Una caratteristica interessante del sito Internet del
Ministero è che, programmaticamente, rifiuta la funzione di
semplice 'vetrina' e, nei limiti consentiti dall'attuale
quadro normativo, si sforza di offrire dei servizi. Dalle
mailing-list con novità, bollettini e quant'altro ai forum di
discussione pubblici, dove gli utenti possono dialogare fra
loro e, a breve, con un apposito distaccamento dell'Ufficio
per le informazioni, che risponderà direttamente on-line (il
servizio in via sperimentale è già attivo).

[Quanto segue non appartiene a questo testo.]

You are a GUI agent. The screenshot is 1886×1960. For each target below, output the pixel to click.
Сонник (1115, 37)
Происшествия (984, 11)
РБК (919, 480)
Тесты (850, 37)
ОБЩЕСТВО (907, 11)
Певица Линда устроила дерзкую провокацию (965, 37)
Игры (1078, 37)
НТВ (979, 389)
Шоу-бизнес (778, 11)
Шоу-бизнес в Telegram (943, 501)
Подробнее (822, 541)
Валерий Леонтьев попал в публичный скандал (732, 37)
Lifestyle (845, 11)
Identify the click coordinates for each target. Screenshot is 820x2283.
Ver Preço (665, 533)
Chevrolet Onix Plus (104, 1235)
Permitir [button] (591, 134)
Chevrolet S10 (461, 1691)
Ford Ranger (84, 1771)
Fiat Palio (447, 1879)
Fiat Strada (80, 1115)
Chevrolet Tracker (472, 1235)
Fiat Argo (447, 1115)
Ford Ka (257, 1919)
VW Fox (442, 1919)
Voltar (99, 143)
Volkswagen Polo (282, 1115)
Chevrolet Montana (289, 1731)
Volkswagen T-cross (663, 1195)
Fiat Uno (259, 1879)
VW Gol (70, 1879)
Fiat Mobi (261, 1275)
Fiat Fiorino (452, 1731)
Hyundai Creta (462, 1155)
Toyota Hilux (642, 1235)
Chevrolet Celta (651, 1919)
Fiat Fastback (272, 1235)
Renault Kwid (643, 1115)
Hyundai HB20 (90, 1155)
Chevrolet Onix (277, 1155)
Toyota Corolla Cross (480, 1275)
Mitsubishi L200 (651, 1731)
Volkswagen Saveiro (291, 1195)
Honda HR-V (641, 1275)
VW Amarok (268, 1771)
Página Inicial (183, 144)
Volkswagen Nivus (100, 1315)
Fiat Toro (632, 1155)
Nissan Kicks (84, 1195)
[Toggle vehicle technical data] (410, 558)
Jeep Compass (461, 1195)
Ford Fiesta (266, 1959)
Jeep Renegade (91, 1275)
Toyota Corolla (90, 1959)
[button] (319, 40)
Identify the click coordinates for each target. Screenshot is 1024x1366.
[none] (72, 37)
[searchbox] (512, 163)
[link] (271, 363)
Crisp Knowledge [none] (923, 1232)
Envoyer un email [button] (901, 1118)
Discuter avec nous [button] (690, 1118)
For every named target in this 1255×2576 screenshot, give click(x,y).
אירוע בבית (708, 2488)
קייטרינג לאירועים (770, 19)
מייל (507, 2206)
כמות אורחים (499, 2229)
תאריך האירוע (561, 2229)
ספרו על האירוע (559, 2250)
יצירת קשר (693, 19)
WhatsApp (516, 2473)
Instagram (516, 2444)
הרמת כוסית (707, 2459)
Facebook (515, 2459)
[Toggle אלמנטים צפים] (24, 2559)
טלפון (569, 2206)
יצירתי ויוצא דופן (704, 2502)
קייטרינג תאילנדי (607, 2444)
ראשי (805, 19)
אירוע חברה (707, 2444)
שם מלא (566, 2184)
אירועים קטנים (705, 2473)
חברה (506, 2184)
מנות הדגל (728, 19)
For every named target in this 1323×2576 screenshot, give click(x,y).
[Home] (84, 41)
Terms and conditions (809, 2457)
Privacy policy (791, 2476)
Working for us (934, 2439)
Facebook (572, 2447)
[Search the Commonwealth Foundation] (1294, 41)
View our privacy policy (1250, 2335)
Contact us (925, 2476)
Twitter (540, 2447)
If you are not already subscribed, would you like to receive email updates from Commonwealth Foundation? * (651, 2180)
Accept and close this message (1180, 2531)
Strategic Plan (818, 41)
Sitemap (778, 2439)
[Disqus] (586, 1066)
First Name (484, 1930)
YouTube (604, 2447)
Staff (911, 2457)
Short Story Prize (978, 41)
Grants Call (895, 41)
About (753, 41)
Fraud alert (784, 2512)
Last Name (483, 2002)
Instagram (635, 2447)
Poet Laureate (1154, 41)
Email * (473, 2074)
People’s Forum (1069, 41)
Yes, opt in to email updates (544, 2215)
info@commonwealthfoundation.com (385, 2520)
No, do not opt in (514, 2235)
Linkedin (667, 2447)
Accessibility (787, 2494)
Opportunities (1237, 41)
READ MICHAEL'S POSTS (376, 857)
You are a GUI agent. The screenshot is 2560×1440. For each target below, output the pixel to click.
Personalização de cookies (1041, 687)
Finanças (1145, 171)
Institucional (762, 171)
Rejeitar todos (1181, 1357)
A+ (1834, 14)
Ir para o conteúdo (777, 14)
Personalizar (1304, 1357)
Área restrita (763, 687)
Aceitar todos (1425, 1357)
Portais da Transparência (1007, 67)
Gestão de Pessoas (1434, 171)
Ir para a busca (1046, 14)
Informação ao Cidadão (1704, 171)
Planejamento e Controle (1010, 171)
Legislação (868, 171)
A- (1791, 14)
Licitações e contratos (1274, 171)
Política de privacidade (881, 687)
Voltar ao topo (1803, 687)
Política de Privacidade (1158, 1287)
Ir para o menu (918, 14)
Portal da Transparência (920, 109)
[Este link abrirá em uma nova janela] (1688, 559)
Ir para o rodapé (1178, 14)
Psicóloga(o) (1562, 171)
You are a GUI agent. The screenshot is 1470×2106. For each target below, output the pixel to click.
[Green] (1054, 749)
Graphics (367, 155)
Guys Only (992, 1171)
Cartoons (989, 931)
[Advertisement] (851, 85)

Alcuni altri
servizi già operativi sono: calcolo del bollo auto, archivio
formulari, controllo codici partite IVA (attivo su tutte le
nazioni comunitarie).
Il Ministero delle Finanze è anche impegnato sul fronte
dell'accessibilità, avendo in programma di consentire
l'accesso a tutti i documenti pubblicati anche ai non vedenti
e alle altre categorie di utenti disagiati. È previsto in
pochi mesi l'adeguamento della maggior parte del sito Internet
al livello 'A' delle raccomandazioni WAI (Web Accessibility
Initiative) promosse dal World Wide Web Consortium.
Alcuni anni or sono, e precisamente nel 1996, è stato
istituito presso la Camera di Commercio Industria Artigianato
e Agricoltura uno speciale Registro delle Imprese.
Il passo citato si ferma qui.